Lets assume you have set up a JPA persistence unit with its associated entity classes for a particular database ... this is the sort of thing that would go at the top level of your proposed directory structure (with the webapps that use it in subdirectories). Now, assume you have a different persistence unit for a different database, and now you need to write a sample app that uses both libraries. Which top level directory do you put the webapp underneath? My thinking was that the
service interfaces only would be shared with the child applications. All child applications would do the exact same thing but with variations on the technology. Ex. JPA instead of Hibernate.
As long as a sample app used only one service interface, that idea works. I'm just trying to think ahead a little. Note that a hierarchical directory structure isn't really important to the build process ... dependencies are declared by identifiers, not by relative location, no matter how they are organized.
The latter is what I'm planning to do with the MailReader entity classes ... > a jar project named "mailreader-jpa" in the sandbox (created locally on my > system, but not checked in yet). I'm thinking that we start out in the sandbox for everything related to this "petstore". Long term I don't see the advantage of having the domain objects in the sandbox but the apps in shale-apps.
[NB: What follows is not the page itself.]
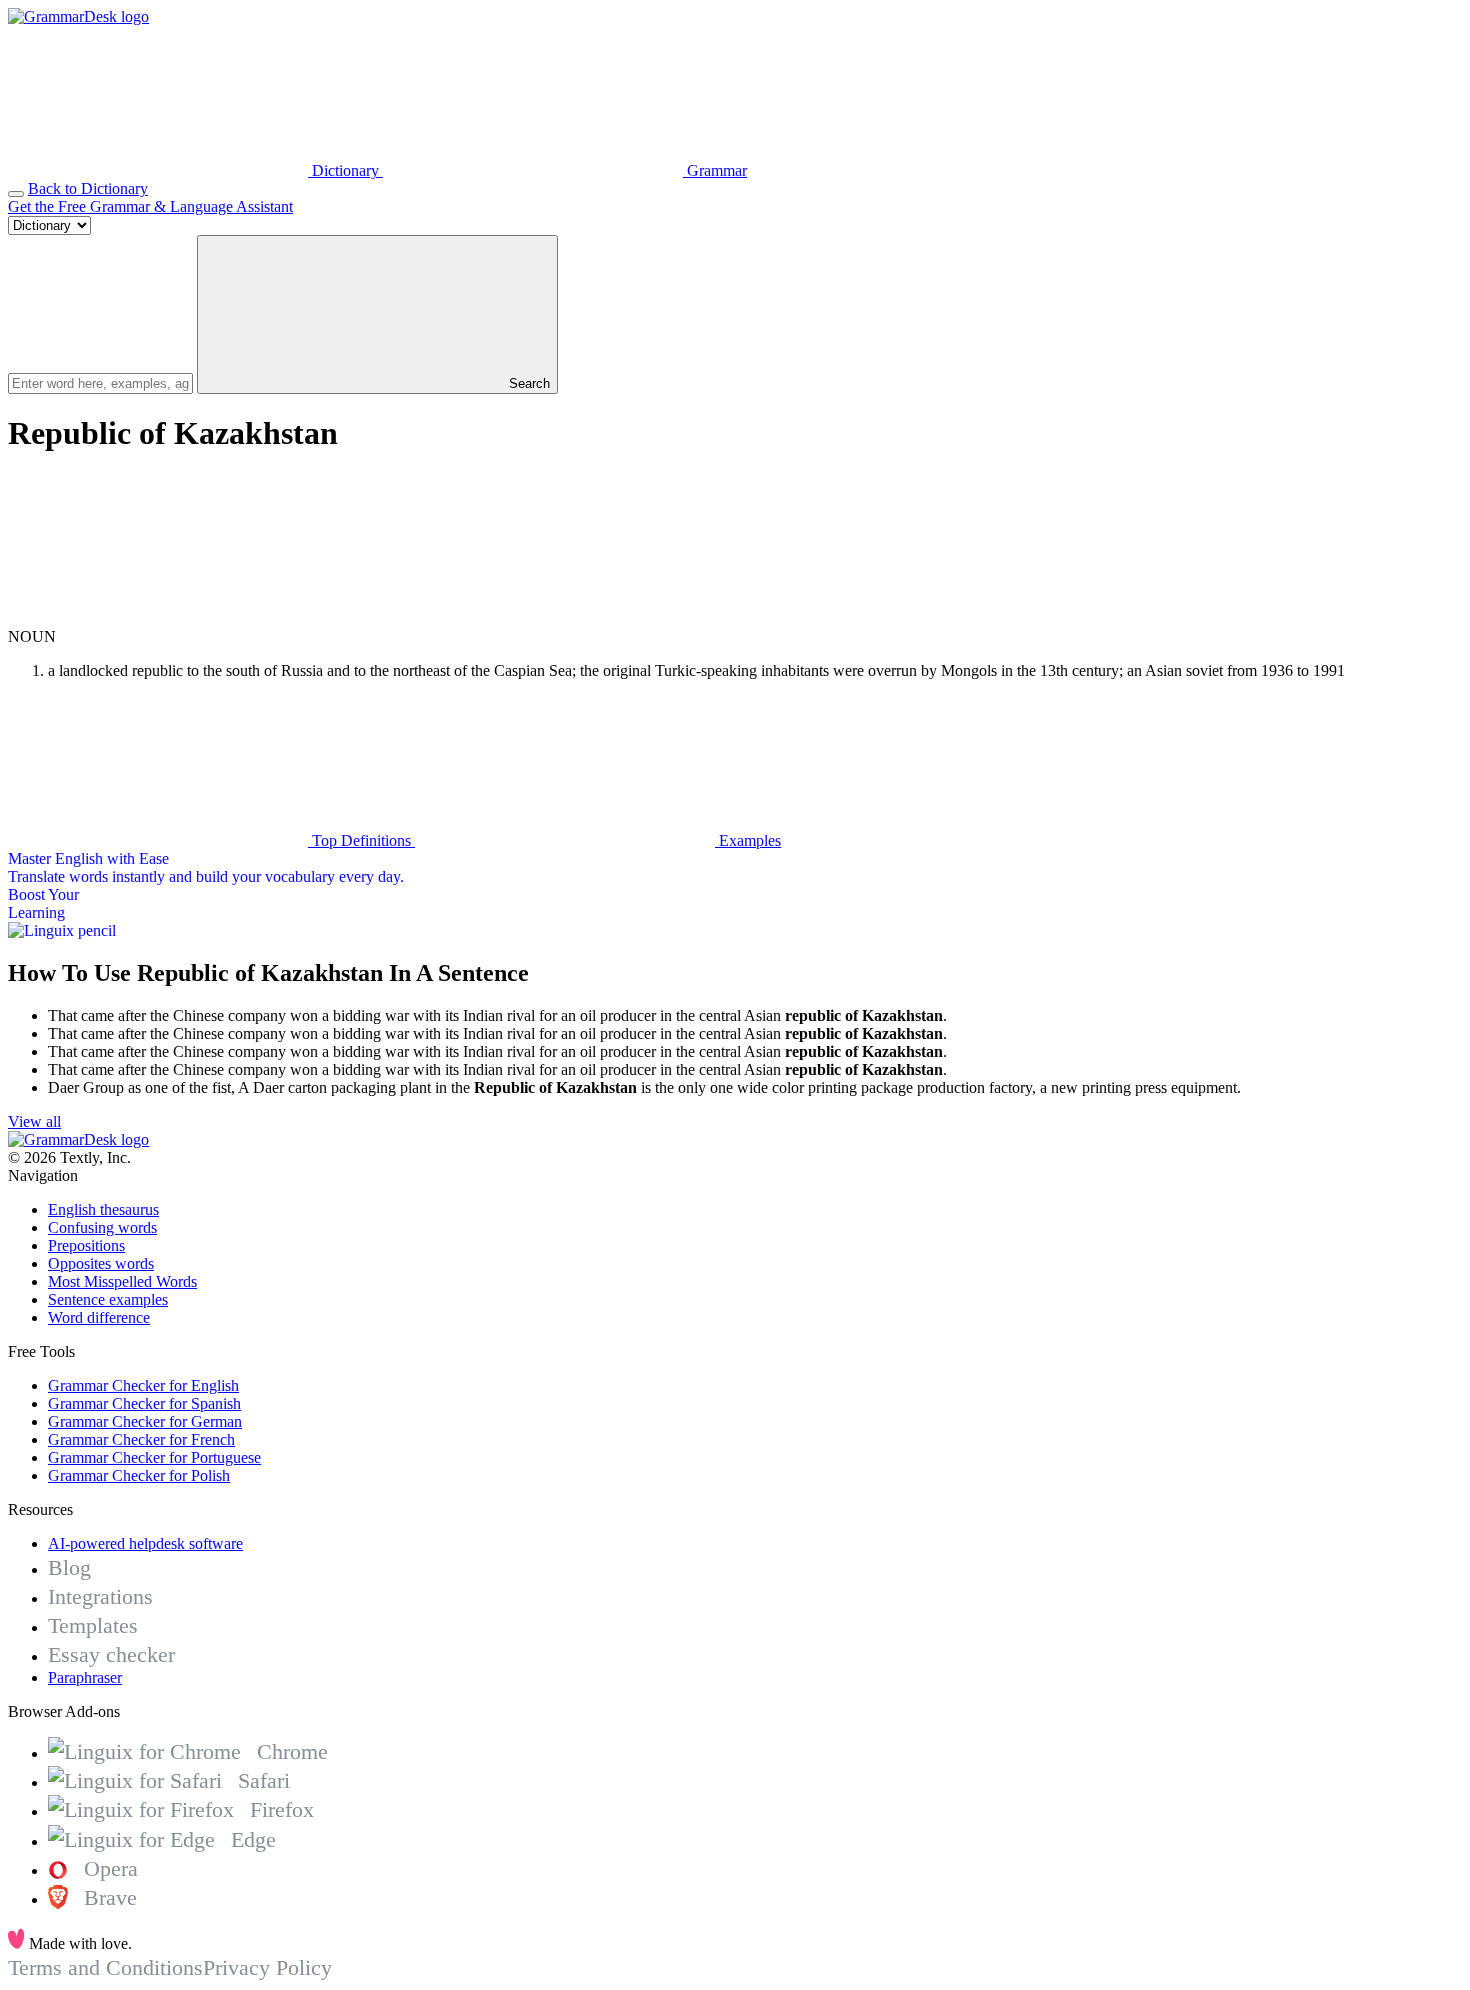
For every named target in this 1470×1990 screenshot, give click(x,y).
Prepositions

We might want a separate grouping (parallel to shale-apps) for them. But the key thing is that they *don't* themselves depend on Shale, so they shouldn't IMHO just be intermixed with Shale artifacts, or Shale-dependent sample apps.
If "choose your view technology" means choosing between JSP/Clay/Facelets > but always using JSF components, this would be a matter of tweaking config > files and swapping out some of the resources. But I worry that the > machinery to make this happen would be complex enough and fragile enough to > hide the simplicity we're trying to show off. Yeah you're right. Its probably better to just document the slight variation. > My thinking is we want examples that have "one each" of the technology > choices that someone would have to make, and perhaps have part of the docs > talk about "if we had chosen xyz instead, we would have done this instead of > that." > > By the way, there is a very nice full featured demo of Clay already > (shale-clay-usecases). Ok so nobody will mind if I use facelets? We get a lot of questions about facelets on this list and the myfaces list.
Go for it! We have zero facelets based apps at the moment :-).